> **Extracted text**:
::::::

Windows platform, Tomcat 7, MSSQL 2008/2012, Activiti 5.12
On our production system we cannot start our application when there are several (~10+) jobs in ACT_RU_JOB that has a DUEDATE_ that has passed. The application/activiti starts puts a lock on 15 rows, starts polling the jobs and then stalls after a while. Never continues, doesn't poll anymore (logging level is set to ALL). If I deactivate the jobexecutor the application starts just fine.
I have recreated the scenario in a unittest on my dev machine. A process with an intermediate timer that triggers every 24h that calls a servicetask that does nothing but a log-statement.
Then I start 30 instances of this process from a unit-test. Then I set the DUEDATE_ -1 day and start my application which then starts triggering the jobs that are now active. I get a bunch of deadlock-messages from the jbdc-driver when Activiti tries to delete an execution or even do a select. See attached stacktrace.txt
Same thing happens if I set the DUEDATE_ back while the application is running. I assume something similar is happening on the production system although the symptoms are not entirely the same.

::::::

> **Data for analysis**:
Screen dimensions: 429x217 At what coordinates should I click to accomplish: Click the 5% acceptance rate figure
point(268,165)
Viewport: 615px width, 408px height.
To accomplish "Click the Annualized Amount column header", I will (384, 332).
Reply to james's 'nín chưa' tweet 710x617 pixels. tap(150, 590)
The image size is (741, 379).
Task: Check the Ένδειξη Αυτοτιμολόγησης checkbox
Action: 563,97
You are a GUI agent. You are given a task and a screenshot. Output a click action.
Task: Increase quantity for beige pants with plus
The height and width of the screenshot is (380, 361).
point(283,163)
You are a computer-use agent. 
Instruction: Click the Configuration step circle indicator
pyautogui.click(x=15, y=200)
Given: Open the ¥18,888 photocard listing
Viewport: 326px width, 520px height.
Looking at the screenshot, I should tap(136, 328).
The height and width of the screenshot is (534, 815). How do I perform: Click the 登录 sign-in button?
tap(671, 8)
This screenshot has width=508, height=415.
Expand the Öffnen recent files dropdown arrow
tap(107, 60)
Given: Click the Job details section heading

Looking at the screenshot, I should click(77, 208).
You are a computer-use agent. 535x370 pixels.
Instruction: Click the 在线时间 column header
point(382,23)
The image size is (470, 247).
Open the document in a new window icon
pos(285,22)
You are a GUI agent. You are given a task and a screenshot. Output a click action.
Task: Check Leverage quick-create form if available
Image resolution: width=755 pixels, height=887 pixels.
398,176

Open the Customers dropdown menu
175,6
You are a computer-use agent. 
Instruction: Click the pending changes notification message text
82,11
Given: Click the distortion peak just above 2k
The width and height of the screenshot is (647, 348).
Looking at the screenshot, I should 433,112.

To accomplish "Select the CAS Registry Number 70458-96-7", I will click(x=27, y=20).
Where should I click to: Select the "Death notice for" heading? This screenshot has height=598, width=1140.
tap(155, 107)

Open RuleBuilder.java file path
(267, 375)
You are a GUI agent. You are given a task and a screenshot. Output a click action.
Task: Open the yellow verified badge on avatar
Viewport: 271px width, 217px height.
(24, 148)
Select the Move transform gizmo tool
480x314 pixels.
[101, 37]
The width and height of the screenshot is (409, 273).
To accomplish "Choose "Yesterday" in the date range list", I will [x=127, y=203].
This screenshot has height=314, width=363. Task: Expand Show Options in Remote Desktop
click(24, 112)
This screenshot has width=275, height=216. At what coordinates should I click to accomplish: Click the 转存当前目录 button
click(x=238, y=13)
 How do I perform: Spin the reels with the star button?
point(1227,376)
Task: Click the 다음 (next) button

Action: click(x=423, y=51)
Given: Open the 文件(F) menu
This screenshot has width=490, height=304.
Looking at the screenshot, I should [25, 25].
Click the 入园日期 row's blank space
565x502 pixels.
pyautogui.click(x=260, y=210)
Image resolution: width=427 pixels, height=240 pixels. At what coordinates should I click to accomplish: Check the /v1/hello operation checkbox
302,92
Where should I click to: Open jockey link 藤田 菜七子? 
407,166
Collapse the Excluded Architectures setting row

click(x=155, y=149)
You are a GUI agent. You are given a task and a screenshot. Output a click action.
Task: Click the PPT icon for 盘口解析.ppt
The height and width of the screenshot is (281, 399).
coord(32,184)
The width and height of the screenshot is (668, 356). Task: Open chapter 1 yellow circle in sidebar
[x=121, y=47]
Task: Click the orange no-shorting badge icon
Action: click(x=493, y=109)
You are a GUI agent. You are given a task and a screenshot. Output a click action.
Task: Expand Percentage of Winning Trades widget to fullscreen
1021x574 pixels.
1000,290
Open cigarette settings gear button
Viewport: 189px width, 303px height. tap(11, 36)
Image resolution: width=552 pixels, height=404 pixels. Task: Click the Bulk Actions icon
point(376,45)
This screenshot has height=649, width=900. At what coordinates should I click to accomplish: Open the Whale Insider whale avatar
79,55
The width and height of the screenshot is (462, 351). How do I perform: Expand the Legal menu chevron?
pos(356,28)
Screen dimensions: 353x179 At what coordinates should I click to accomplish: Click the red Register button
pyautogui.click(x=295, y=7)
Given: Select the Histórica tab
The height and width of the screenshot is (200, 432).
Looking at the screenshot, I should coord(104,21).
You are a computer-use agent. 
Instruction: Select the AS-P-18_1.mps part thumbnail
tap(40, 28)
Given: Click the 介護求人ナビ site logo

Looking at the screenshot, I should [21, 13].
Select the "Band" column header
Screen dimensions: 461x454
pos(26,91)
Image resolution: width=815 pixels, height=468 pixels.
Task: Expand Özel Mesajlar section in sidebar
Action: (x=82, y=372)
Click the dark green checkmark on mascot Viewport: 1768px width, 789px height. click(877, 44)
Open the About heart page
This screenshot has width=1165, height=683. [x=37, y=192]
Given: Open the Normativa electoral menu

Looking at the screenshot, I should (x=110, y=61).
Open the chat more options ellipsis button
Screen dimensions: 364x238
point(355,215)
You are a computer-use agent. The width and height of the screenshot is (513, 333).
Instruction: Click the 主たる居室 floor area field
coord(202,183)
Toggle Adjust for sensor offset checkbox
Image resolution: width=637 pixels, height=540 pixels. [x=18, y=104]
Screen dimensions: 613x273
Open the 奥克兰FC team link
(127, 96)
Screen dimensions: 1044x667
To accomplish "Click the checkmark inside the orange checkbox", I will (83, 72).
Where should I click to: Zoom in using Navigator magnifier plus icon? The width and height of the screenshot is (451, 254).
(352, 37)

::::::

> **Assignment**:
Write the next part of the post about Activiti timer jobs deadlocking on MSSQL, picking up after its final sentence.

> **Answer space**:
If I do the same thing on Oracle, everything executes just fine. I think this has to do with MSSQL's transaction system which afaik is more strict that Oracle. If you first write inside a transaction, and then reads the same row in that transaction, the server assumes this is a dirty read and throws a deadlock exception.
I tried setting connection pool to max 1, min 1. This resulted in the application hanging exactly like in the production-environment.
I guess it could be the connection pool, although I'm already using C3P0 and not DBCP.
I can then also semi conclude that the database in the production system only has one or very few connections awailable, since I get the same behaviour when only giving the connection pool 1 connection.
Before MSSQL would throw deadlocks on as little as 15 jobs with a passed duedate and with these indexes I can run 3000 jobs with no problem (other than a primary key violation on the activity table, but thats a different story).